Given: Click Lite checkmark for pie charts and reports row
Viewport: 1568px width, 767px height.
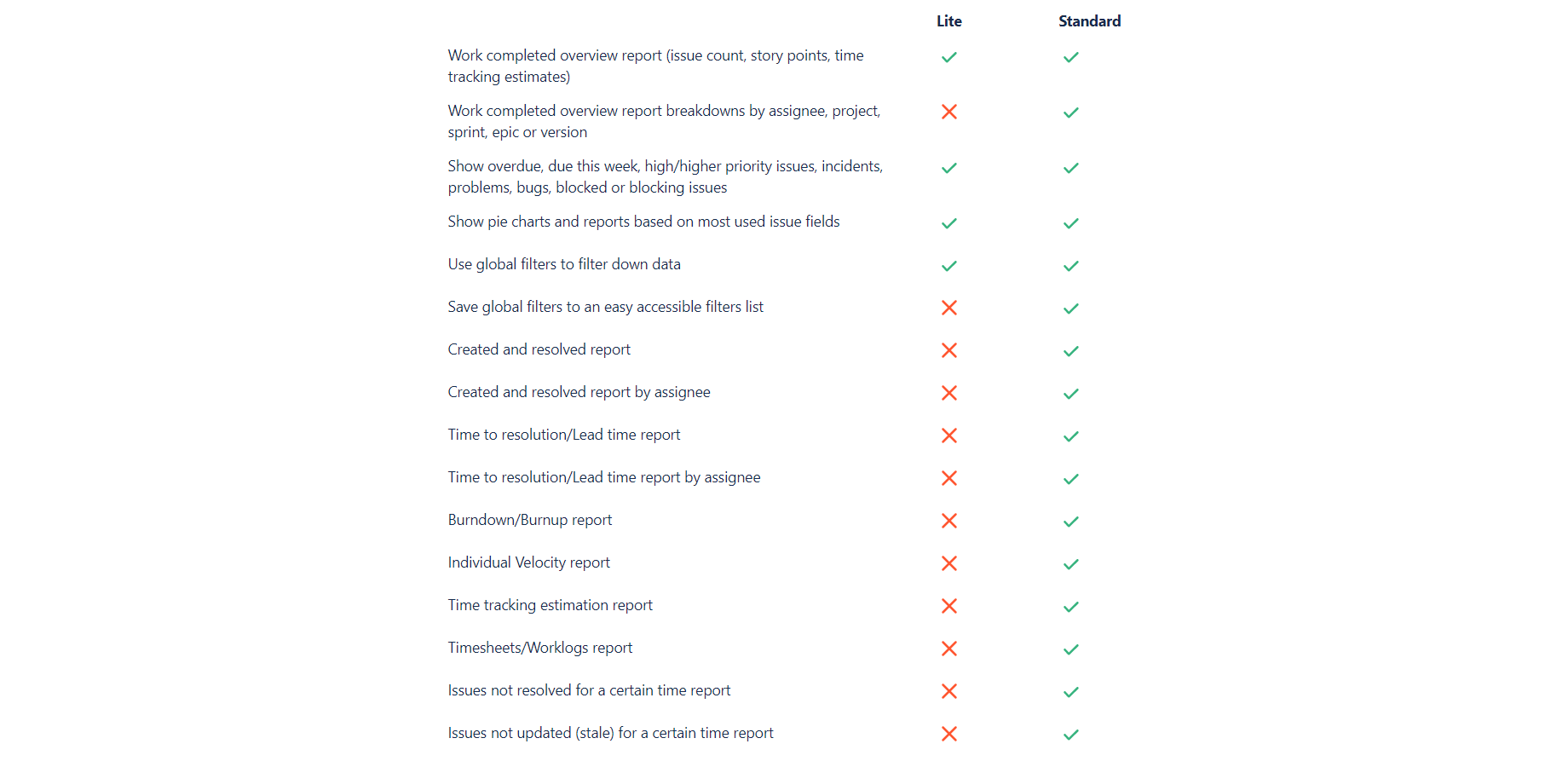Looking at the screenshot, I should 948,223.
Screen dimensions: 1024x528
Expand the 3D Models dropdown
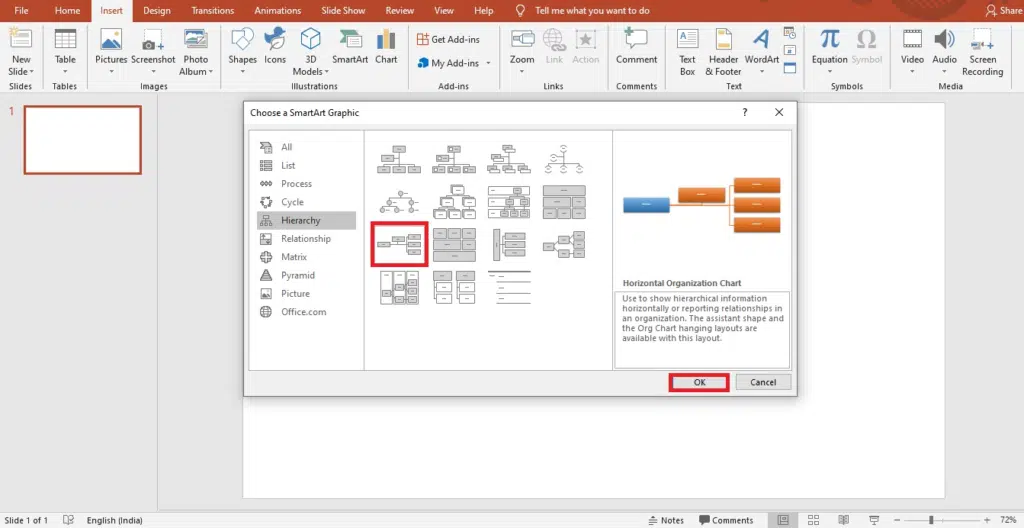[x=311, y=71]
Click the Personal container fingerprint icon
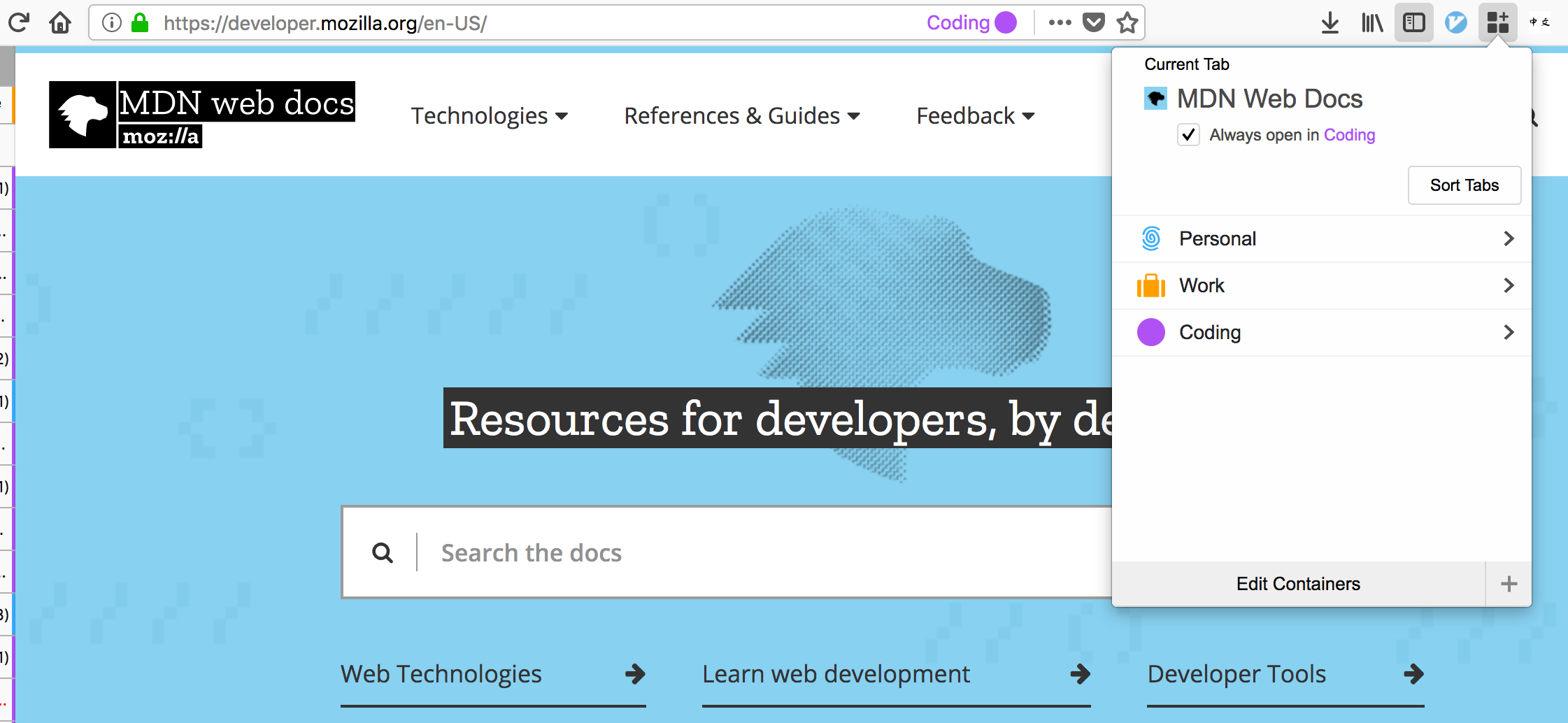The height and width of the screenshot is (723, 1568). (1150, 238)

Your goal:
Recast each line of the data above as an item in a numbered list, omitting blank lines and leaving out the pictures.

Answer to this exercise:
1. Given: Click Lite checkmark for pie charts and reports row
2. Viewport: 1568px width, 767px height.
3. Looking at the screenshot, I should 948,223.
4. Screen dimensions: 1024x528
5. Expand the 3D Models dropdown
6. [x=311, y=71]
7. Click the Personal container fingerprint icon
8. The height and width of the screenshot is (723, 1568). (1150, 238)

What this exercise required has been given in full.